There is widespread praise from both the primary and business sectors for the signing last week of a revamped free trade deal with China.
The signing took place in the virtual setting with Trade Minister Damien O’Connor in Wellington and China’s Minister of Commerce, Wang Wentao, participating from Beijing.
O’Connor says the signing modernises the existing free trade agreement (FTA) and ensures it will remain fit for purpose for another decade.
He says the upgraded agreement comes at a time of considerable global economic disruption due to Covid-19.
“China is one of New Zealand’s most important relationships. Signing this agreement builds on the significant benefits both countries have enjoyed as a result of our existing FTA,” says O’Connor.

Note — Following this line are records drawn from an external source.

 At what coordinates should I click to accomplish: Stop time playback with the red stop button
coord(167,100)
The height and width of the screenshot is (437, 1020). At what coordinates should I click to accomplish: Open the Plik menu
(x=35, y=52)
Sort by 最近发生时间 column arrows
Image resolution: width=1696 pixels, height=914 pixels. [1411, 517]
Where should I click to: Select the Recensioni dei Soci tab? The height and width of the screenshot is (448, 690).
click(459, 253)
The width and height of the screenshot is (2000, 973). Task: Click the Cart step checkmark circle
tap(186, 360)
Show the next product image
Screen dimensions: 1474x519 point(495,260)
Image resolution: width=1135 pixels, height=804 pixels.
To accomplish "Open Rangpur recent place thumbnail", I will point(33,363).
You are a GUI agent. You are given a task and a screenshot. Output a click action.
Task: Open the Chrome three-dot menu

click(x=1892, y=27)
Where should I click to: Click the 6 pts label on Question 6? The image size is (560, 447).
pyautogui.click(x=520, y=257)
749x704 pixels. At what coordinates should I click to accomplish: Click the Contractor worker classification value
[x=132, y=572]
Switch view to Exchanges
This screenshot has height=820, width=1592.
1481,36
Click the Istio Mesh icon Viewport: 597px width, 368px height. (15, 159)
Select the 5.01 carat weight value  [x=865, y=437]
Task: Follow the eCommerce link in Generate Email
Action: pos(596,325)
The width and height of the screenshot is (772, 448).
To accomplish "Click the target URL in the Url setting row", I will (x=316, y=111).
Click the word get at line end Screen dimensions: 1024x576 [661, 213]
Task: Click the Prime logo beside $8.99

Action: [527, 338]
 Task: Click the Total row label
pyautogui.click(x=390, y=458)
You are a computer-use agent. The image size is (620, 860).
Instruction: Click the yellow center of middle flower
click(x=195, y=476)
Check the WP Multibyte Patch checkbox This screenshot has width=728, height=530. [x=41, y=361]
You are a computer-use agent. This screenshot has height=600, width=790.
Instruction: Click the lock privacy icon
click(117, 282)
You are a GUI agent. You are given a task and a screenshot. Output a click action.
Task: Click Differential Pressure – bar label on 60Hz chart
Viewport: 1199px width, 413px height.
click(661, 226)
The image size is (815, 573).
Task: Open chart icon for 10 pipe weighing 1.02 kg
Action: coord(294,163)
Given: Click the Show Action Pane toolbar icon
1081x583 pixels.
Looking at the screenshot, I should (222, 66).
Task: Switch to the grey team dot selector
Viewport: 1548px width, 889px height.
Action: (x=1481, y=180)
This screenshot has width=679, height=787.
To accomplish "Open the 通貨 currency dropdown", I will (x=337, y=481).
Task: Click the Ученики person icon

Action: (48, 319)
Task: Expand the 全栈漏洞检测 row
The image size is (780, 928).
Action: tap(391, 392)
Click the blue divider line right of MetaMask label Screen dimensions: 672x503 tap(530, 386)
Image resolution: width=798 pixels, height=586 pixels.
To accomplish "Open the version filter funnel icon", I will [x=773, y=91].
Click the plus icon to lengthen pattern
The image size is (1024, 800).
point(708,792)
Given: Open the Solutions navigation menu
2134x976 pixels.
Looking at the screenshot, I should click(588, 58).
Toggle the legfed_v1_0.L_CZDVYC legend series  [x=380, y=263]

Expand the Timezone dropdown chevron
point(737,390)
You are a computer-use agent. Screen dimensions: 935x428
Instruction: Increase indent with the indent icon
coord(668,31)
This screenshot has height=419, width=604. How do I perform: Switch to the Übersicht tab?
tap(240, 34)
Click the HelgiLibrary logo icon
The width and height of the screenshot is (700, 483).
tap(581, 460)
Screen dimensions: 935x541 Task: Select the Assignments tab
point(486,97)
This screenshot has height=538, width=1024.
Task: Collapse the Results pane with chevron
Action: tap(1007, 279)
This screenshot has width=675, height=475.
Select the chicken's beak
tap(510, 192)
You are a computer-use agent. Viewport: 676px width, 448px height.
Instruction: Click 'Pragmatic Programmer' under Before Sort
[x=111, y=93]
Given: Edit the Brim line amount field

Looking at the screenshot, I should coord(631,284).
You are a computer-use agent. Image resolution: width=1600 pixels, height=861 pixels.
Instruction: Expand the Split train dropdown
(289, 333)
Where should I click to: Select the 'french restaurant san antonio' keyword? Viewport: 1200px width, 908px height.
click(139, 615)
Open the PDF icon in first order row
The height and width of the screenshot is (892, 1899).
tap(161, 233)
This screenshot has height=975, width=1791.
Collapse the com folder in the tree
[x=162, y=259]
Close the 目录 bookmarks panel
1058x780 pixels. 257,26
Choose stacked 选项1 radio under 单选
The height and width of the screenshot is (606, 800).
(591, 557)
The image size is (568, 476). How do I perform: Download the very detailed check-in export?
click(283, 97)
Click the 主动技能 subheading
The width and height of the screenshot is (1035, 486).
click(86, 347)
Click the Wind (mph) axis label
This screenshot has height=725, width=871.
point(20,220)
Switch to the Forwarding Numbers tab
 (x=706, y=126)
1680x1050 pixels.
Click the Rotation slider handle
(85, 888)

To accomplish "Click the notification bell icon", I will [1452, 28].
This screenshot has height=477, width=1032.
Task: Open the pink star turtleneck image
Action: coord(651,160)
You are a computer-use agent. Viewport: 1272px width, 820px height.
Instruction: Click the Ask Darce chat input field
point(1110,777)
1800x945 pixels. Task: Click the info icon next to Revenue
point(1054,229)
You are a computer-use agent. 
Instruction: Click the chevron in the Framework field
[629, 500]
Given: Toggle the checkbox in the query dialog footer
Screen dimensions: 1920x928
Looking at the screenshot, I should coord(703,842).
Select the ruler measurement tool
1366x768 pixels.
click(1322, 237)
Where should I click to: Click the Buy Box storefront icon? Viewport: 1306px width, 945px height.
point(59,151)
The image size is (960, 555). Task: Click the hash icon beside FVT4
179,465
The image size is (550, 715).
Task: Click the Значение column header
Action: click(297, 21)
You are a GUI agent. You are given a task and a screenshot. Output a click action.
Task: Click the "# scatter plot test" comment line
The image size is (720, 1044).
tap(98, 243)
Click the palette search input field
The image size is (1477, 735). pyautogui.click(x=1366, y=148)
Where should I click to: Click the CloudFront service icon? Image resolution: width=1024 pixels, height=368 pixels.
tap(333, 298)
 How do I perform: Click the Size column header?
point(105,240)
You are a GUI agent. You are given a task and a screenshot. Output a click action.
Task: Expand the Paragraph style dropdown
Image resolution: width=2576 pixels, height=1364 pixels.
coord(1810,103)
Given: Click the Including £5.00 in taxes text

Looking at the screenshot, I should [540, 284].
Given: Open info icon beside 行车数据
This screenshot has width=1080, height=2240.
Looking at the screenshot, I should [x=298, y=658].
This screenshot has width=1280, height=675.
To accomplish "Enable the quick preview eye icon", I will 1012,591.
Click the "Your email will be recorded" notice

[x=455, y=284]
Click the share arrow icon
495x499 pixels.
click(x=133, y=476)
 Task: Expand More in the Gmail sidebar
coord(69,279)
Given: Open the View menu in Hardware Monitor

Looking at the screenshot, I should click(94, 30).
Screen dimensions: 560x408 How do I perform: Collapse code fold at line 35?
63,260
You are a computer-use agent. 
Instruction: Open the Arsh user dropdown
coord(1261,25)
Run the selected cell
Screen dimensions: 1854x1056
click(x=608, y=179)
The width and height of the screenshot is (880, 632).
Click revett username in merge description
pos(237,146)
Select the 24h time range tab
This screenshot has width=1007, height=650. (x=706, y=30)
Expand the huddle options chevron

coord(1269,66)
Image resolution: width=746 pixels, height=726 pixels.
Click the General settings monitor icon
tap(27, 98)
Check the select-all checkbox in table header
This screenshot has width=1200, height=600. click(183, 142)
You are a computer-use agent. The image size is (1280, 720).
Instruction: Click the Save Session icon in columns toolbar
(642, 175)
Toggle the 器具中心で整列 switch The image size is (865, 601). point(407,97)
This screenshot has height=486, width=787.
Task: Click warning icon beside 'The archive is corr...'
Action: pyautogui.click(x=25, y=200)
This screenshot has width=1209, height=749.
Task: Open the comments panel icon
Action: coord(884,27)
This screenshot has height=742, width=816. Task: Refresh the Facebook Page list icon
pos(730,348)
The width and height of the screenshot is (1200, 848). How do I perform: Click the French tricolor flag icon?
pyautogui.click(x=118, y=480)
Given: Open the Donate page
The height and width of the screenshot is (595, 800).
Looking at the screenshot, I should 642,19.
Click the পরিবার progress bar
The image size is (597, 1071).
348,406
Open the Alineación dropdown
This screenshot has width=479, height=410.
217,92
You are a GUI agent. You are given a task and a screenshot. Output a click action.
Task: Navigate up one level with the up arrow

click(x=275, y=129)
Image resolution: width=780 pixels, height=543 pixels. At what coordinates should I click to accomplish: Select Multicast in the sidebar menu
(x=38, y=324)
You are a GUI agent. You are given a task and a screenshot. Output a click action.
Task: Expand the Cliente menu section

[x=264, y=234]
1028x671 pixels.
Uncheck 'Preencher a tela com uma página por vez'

He says the key outcomes of the upgrade include new rules that will make exporting to China easier and reduce compliance costs for New Zealand exports, and achieve a better deal for our services exporters through expanded market access and most-favoured nation commitments.
“Our agreement is modern and deepens our relationship further to ensure that NZ exporters have the best possible access to the China market,” he says.
O’Connor says existing conditions for dairy exports have been maintained, with all safeguard tariffs to be eliminated within one year for most products, and three years for milk powder.
“This means that by 1 January, 2024, all New Zealand dairy exports to China will be tariff free,” he says.
Dairy Companies Association (DCANZ) chairman Malcolm Bailey has welcomed the signing, saying it’s a good effort on the part of past and previous governments to get the FTA upgraded. Unfortunately he says it just preserves the status quo in terms of dairy exports to China. He says they were hoping that the so-called safeguards or longer term tariffs might have been removed.